Our objective is to detect whether the movie will succeed or not based the reviews on YouTube given by the people who watched the movie. In precise we work on the movie reviews which are written in direct Tamil [தமிழ்] language. We proceeded with algorithm based and lexicon-based methods for calculating the sentiment of the movie reviews. The concept is to create a corpus from the scraped YouTube reviews and translating them into English. Then to do sentiment scoring by various approaches to do sentiment classification. Finally, to predict the success of the movie.
Five heuristic approaches have been applied to score the sentiment values. i.e) word frequency, afinn, textblob, vader sentiment and manual scoring.

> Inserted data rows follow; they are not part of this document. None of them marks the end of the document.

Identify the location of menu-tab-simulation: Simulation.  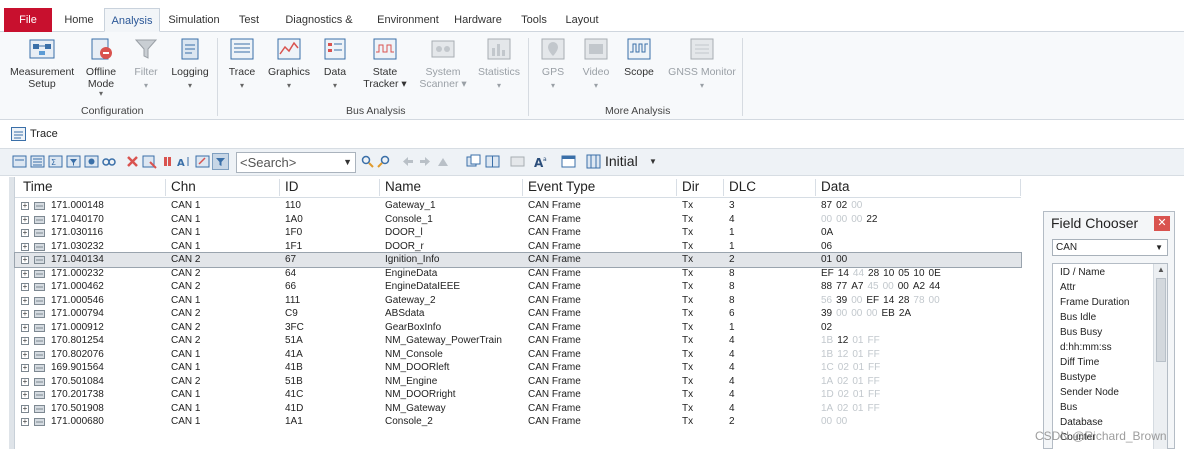
(194, 20).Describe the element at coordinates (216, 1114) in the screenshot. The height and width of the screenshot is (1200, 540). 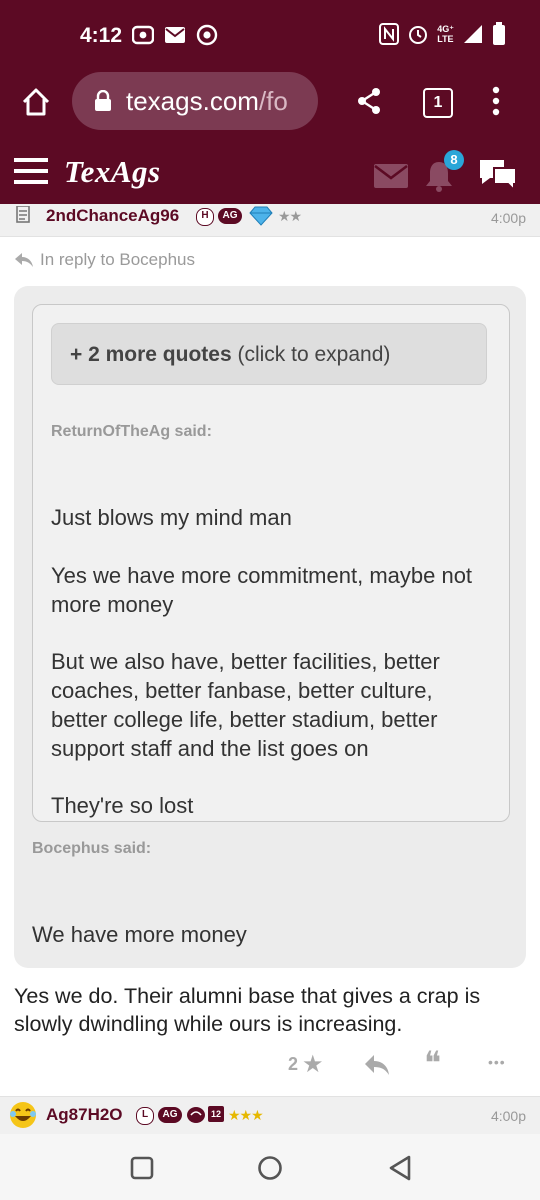
I see `badge-12th-man: 12` at that location.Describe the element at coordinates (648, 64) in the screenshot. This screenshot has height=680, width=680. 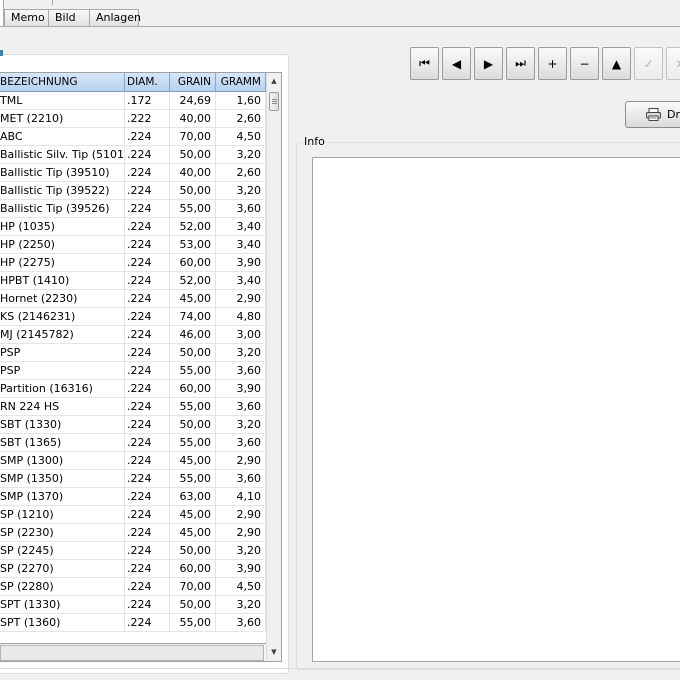
I see `nav-post-button: ✓` at that location.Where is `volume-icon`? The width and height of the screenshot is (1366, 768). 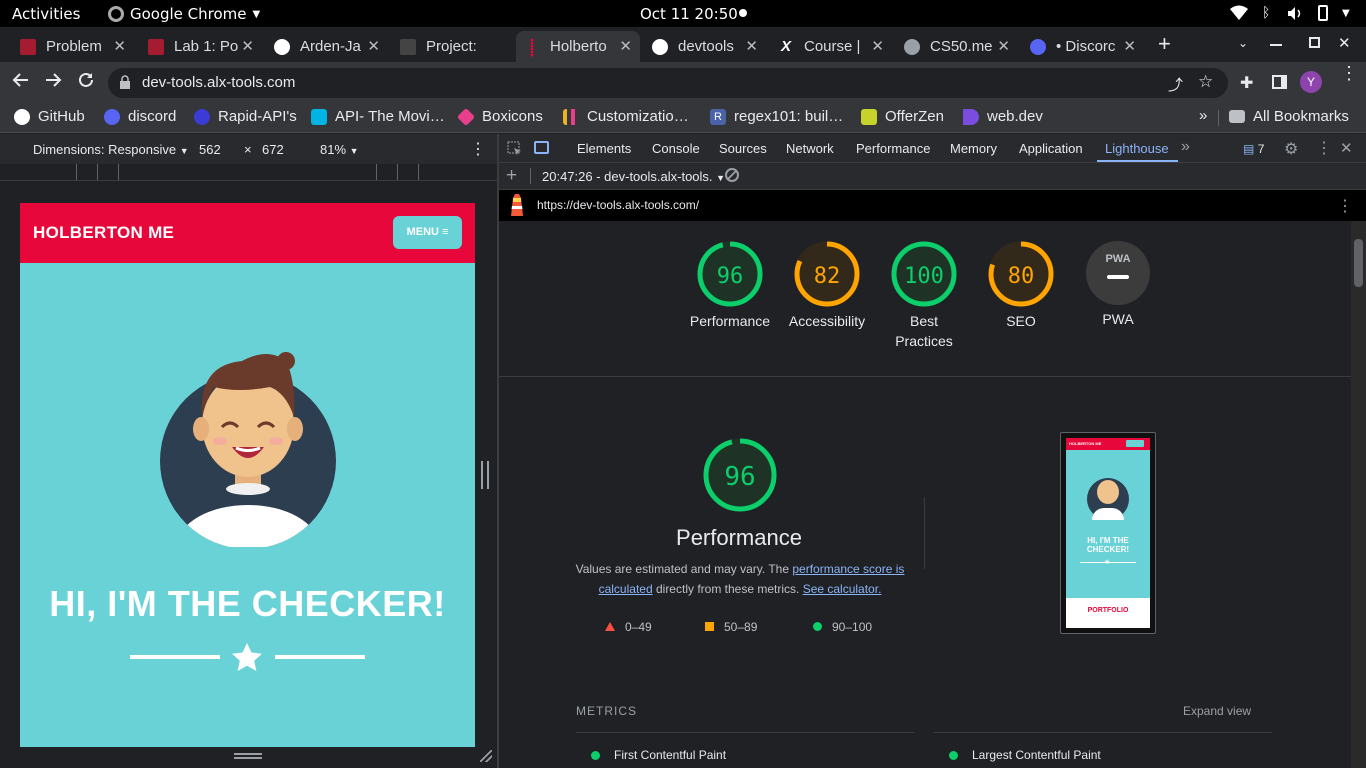 volume-icon is located at coordinates (1295, 16).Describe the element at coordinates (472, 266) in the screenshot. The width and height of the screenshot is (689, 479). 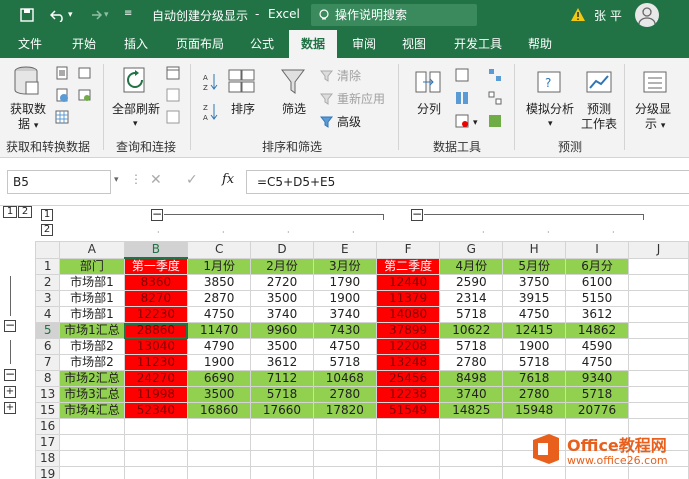
I see `cell: 4月份` at that location.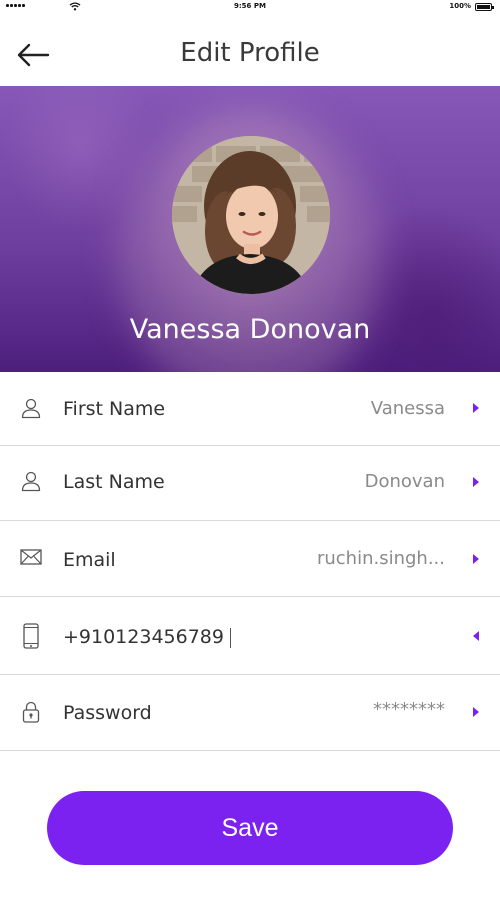 This screenshot has width=500, height=900. Describe the element at coordinates (250, 484) in the screenshot. I see `last-name-field: Last Name Donovan` at that location.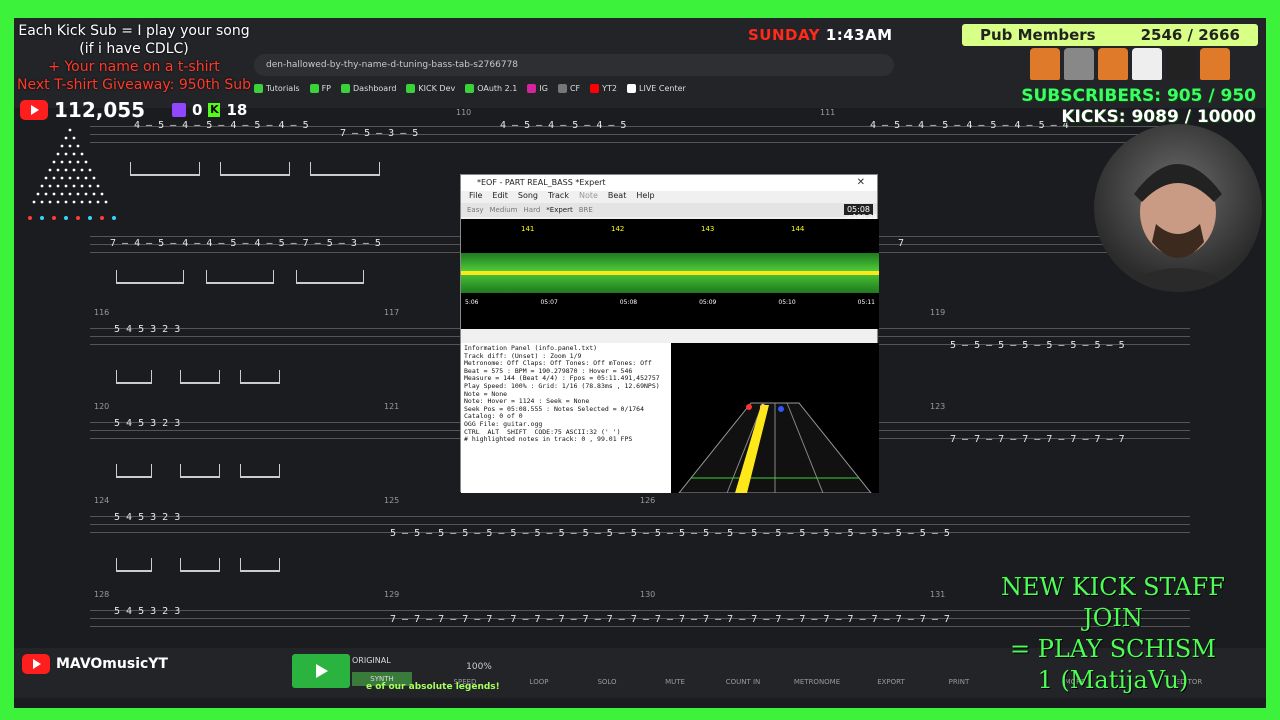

Among those five approaches manual scoring performs well with 63.125% accuracy whereas textblob has poor performance with lowest score of 56.456%. We presented a proposal for classifying the Tamil movie reviews using supervised algorithms, namely SVM, Random Forest, Logistic regression and Multinomial Naive Bayes. Features are extracted and are given to the system for better classification and to improve the accuracy of the system. The accuracy of different classifiers with word feature are represented in the table. The Random Forest [RF] classifies better than other classifiers with more accuracy.
Test a model for particular movie Reviews @ Sarpatta Parambarai movie
For future work, fine grained tagging can be done where, these reviews can be fine grained into very positive, positive, very negative, negative and neutral. Unsupervised way of implementing data can also be done as forthcoming work. More than trigram approach can be used to improve the positive and negative word corpus. Tokenized words may further stem or lemmatized to get precise corpus.